Could you set down exactly the lines of the data below, starting at the one that holds "Instruction: Start merging with 开始合并 button" and ending at the one that holds "You are a computer-use agent. The width", both included, and only those?

INPUT
:::

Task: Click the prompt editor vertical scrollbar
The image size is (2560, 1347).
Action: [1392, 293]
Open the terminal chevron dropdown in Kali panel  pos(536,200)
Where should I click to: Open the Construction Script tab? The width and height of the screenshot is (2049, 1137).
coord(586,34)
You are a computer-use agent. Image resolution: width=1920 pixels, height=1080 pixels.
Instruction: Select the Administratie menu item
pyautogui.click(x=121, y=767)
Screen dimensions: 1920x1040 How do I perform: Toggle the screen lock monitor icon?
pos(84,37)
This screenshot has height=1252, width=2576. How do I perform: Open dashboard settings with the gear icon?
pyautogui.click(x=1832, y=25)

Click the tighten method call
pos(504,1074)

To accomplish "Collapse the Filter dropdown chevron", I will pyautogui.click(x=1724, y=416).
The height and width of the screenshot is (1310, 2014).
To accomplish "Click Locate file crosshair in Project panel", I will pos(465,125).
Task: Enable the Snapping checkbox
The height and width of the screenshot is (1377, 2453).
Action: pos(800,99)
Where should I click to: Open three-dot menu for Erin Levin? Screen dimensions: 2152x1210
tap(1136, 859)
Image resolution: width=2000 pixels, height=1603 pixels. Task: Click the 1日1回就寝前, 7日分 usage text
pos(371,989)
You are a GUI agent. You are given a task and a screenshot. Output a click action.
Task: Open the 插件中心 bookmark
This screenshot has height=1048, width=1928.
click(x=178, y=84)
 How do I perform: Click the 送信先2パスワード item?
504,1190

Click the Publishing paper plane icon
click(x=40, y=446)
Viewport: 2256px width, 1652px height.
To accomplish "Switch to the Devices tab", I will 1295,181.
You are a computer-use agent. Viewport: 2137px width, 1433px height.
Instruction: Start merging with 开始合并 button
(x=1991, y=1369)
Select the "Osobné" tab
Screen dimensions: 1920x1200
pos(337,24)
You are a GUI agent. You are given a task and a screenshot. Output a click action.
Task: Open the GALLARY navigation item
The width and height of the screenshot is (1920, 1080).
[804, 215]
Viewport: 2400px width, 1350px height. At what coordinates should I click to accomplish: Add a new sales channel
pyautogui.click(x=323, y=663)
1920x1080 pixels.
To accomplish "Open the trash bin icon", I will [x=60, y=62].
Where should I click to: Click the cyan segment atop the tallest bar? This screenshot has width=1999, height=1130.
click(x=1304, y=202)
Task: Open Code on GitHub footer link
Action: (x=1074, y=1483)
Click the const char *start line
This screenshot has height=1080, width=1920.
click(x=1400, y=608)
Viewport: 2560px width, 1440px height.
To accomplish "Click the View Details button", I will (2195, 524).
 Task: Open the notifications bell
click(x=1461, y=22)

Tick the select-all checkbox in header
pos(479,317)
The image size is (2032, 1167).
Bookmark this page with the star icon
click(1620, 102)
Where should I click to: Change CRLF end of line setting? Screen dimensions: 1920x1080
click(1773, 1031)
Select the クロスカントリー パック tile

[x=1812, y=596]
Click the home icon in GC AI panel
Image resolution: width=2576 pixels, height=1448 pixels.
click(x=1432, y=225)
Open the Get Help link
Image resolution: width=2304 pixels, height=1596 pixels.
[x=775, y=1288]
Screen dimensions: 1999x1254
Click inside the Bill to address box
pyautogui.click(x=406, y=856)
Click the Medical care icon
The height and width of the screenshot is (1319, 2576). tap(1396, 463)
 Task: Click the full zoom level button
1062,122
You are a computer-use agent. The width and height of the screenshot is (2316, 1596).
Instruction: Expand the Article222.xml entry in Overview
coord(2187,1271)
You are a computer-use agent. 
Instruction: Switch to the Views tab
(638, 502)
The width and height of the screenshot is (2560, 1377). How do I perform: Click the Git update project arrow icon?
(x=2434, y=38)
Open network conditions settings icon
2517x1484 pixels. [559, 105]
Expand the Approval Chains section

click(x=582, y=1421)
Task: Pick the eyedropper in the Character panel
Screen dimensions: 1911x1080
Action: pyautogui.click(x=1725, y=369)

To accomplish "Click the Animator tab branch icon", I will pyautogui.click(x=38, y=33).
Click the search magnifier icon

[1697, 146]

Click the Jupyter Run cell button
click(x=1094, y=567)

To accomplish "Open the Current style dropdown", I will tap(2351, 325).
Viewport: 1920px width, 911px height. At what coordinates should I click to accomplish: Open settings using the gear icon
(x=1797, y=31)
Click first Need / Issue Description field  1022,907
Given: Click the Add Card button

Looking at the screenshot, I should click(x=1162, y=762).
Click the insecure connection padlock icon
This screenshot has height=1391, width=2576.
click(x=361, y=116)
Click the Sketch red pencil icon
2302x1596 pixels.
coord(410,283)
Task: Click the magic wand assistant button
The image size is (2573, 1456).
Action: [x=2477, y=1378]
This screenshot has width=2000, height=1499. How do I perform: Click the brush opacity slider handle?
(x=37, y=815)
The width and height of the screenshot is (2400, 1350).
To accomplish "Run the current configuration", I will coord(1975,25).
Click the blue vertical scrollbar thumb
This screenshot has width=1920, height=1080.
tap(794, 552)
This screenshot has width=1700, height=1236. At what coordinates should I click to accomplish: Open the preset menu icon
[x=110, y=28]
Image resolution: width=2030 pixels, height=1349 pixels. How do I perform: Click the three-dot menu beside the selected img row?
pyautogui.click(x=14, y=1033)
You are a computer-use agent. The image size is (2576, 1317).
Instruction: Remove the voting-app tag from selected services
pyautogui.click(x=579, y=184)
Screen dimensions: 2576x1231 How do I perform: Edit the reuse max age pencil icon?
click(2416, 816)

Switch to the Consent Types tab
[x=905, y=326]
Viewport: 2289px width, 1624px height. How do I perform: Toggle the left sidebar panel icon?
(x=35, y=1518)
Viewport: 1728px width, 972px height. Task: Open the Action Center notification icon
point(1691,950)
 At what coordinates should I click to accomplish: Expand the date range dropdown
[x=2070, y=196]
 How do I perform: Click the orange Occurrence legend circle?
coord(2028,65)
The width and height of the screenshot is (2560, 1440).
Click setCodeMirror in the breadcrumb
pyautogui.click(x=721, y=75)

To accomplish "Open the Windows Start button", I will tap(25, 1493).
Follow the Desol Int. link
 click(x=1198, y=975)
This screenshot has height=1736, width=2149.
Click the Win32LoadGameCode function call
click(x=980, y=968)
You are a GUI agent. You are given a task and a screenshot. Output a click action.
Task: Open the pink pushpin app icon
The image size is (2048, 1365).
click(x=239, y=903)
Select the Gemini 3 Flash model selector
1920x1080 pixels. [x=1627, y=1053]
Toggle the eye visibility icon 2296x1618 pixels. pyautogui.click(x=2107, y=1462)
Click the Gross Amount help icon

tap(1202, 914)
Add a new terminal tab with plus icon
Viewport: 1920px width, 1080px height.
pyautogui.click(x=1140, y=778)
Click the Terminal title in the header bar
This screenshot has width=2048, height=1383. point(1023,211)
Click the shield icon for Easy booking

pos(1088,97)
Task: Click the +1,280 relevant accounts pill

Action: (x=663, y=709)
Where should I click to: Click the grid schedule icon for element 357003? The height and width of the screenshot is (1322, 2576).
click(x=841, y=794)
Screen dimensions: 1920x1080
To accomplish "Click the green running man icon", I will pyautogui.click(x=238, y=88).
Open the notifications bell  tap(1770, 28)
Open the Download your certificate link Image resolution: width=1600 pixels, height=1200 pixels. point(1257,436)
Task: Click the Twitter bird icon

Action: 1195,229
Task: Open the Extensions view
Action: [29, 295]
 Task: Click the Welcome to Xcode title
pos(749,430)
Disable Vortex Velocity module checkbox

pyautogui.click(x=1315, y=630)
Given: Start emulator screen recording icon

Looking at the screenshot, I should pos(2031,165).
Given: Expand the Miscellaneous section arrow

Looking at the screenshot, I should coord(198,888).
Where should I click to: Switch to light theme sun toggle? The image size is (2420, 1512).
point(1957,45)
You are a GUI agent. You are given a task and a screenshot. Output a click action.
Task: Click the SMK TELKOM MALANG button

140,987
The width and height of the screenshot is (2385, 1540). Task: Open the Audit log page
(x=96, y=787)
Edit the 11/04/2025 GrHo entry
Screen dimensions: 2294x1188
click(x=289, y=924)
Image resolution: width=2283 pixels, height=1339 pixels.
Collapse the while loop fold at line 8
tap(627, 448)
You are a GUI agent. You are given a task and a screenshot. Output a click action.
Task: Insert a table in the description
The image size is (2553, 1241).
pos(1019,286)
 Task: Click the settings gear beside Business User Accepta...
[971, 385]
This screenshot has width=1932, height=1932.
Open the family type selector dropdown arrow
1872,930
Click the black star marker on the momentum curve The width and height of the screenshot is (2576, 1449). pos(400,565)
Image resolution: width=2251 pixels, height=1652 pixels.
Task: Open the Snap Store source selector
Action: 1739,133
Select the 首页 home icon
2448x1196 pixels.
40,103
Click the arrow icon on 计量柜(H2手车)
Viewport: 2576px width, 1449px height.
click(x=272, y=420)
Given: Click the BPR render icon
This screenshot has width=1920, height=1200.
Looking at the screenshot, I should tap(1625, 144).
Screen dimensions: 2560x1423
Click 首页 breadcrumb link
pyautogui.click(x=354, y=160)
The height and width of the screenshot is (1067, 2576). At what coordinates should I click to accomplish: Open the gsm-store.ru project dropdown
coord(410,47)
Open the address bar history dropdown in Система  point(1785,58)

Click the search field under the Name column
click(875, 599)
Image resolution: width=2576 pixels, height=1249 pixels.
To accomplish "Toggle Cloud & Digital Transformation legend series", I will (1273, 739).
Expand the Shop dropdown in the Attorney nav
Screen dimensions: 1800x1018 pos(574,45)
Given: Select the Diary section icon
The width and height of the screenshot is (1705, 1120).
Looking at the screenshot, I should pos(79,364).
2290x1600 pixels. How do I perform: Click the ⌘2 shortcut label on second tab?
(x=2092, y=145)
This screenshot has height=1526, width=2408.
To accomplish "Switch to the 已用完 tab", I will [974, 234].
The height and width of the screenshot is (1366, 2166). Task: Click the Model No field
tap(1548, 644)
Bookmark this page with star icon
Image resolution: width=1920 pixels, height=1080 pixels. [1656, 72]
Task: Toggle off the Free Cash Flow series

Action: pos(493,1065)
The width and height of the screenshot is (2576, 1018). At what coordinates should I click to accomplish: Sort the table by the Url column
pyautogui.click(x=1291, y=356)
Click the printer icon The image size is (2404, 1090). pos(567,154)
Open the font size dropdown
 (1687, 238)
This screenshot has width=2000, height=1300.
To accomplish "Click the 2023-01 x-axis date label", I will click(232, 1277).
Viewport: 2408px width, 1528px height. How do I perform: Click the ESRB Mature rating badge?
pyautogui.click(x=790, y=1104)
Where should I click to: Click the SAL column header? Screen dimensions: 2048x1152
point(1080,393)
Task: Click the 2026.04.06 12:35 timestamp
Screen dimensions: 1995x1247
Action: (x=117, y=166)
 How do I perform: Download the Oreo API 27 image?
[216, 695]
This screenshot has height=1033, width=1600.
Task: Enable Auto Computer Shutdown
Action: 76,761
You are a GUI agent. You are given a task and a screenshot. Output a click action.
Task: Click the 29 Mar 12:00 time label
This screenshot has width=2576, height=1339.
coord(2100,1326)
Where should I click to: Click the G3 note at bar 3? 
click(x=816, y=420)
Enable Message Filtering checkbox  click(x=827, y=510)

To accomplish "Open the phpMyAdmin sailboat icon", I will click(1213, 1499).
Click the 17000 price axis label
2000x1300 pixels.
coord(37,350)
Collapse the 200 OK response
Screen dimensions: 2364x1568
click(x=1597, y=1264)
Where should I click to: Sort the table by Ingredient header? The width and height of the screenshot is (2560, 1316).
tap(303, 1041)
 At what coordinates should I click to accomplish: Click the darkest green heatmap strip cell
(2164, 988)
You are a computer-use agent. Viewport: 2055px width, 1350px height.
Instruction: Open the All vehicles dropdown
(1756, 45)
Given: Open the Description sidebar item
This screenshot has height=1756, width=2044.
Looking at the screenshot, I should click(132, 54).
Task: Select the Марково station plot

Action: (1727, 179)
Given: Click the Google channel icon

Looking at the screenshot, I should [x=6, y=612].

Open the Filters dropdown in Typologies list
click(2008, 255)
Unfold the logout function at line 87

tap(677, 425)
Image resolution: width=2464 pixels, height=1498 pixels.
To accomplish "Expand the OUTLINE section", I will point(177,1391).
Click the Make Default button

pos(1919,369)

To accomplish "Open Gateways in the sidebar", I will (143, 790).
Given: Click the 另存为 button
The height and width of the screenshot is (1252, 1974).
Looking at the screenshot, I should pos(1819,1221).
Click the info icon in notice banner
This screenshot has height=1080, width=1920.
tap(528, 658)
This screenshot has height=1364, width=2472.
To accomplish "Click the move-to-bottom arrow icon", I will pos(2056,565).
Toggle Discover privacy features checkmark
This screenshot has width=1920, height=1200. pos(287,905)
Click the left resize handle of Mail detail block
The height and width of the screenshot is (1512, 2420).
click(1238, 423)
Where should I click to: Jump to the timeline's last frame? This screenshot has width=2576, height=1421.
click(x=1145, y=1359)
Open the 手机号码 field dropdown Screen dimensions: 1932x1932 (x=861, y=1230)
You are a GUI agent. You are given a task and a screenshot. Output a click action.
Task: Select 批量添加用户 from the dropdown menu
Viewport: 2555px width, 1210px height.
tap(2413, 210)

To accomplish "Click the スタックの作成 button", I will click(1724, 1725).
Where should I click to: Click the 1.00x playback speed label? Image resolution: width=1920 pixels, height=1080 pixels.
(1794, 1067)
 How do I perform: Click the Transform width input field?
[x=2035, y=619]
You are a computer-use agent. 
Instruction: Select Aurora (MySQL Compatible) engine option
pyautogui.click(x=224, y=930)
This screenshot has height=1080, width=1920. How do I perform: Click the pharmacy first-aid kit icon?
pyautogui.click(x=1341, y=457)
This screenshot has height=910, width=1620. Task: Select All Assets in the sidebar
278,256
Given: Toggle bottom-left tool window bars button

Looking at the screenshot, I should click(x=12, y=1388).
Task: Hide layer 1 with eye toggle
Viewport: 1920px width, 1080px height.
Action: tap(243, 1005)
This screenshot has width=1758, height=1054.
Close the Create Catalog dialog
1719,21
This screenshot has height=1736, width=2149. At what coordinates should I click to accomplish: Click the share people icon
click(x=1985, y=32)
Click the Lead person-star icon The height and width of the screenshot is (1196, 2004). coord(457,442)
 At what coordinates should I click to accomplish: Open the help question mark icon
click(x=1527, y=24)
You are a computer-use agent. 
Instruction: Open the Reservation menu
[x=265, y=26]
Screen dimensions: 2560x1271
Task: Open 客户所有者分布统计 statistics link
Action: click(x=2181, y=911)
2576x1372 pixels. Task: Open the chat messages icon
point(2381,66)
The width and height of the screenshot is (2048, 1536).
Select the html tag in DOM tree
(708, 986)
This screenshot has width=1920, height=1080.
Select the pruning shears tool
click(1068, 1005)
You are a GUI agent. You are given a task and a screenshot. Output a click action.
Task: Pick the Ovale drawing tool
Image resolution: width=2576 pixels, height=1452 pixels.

:::

RESPONSE FOR THIS EXERCISE
Instruction: Start merging with 开始合并 button
(x=1991, y=1369)
Select the "Osobné" tab
Screen dimensions: 1920x1200
pos(337,24)
You are a GUI agent. You are given a task and a screenshot. Output a click action.
Task: Open the GALLARY navigation item
The width and height of the screenshot is (1920, 1080).
[804, 215]
Viewport: 2400px width, 1350px height. At what coordinates should I click to accomplish: Add a new sales channel
pyautogui.click(x=323, y=663)
1920x1080 pixels.
To accomplish "Open the trash bin icon", I will [x=60, y=62].
Where should I click to: Click the cyan segment atop the tallest bar? This screenshot has width=1999, height=1130.
click(x=1304, y=202)
Task: Open Code on GitHub footer link
Action: (x=1074, y=1483)
Click the const char *start line
This screenshot has height=1080, width=1920.
click(x=1400, y=608)
Viewport: 2560px width, 1440px height.
To accomplish "Click the View Details button", I will (2195, 524).
 Task: Open the notifications bell
click(x=1461, y=22)

Tick the select-all checkbox in header
pos(479,317)
The image size is (2032, 1167).
Bookmark this page with the star icon
click(1620, 102)
Where should I click to: Change CRLF end of line setting? Screen dimensions: 1920x1080
click(1773, 1031)
Select the クロスカントリー パック tile

[x=1812, y=596]
Click the home icon in GC AI panel
Image resolution: width=2576 pixels, height=1448 pixels.
click(x=1432, y=225)
Open the Get Help link
Image resolution: width=2304 pixels, height=1596 pixels.
[x=775, y=1288]
Screen dimensions: 1999x1254
Click inside the Bill to address box
pyautogui.click(x=406, y=856)
Click the Medical care icon
The height and width of the screenshot is (1319, 2576). tap(1396, 463)
 Task: Click the full zoom level button
1062,122
You are a computer-use agent. The width and height of the screenshot is (2316, 1596).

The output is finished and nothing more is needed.